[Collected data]
[Start of section]

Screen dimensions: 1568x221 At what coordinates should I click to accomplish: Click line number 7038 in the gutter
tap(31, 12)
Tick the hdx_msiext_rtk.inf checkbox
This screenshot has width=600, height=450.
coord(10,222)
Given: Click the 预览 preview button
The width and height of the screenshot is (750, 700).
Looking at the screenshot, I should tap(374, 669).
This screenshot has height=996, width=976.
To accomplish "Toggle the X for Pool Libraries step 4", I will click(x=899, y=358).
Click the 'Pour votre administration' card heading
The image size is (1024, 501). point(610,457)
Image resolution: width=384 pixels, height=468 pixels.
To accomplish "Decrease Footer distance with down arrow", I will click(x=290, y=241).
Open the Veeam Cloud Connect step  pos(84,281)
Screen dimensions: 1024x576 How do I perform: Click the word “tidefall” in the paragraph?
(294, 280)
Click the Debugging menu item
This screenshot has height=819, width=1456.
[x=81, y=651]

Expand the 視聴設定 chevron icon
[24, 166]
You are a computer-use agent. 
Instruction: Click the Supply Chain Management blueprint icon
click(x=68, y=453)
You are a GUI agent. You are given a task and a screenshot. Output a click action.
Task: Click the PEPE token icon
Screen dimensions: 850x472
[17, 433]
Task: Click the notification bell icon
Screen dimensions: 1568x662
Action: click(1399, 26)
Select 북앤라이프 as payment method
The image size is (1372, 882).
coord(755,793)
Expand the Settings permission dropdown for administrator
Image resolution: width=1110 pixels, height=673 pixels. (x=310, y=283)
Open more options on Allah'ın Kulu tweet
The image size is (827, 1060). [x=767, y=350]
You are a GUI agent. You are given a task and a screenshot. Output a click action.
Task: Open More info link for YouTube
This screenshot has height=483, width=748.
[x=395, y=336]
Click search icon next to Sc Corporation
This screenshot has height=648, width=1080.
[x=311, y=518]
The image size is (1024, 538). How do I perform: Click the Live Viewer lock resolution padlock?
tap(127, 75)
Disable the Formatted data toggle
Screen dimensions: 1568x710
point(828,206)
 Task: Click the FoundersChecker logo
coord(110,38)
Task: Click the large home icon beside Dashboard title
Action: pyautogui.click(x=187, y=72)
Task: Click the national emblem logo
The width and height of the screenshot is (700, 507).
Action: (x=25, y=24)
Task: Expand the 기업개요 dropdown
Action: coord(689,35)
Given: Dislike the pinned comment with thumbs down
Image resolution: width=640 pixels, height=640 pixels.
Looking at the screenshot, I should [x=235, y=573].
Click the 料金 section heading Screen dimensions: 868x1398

[End of section]

== Task brief ==
Pull every line containing "with" from the entries above and copy it.

== Solution to this problem ==
To accomplish "Decrease Footer distance with down arrow", I will click(x=290, y=241).
Given: Dislike the pinned comment with thumbs down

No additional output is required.